Input records
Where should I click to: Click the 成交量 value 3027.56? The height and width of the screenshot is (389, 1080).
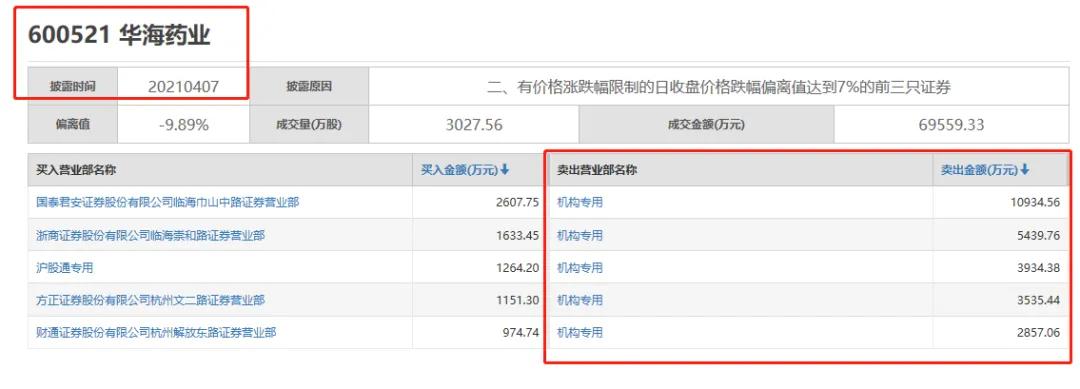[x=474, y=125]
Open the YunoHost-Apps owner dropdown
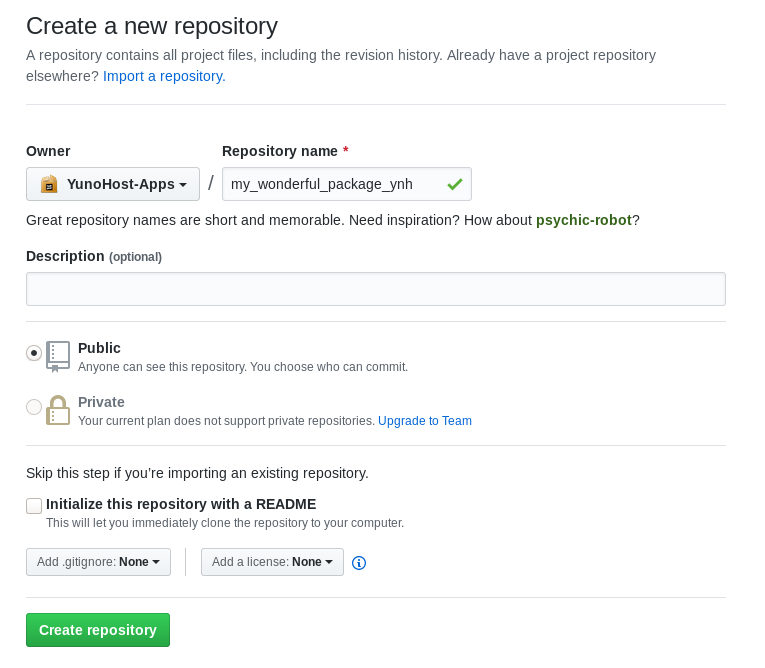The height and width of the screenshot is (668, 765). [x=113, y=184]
* * *
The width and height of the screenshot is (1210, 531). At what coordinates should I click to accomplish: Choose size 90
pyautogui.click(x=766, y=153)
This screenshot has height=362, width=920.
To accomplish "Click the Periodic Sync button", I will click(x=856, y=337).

Given instruction
Set down, word for word, the records from the line holding "Where should I" through the line holding "The height and width of the screenshot is (668, 765).", both lines included. Leave the pictures out.

Correct answer
Where should I click to: Click the 成交量 value 3027.56? The height and width of the screenshot is (389, 1080).
[x=474, y=125]
Open the YunoHost-Apps owner dropdown
The height and width of the screenshot is (668, 765). [x=113, y=184]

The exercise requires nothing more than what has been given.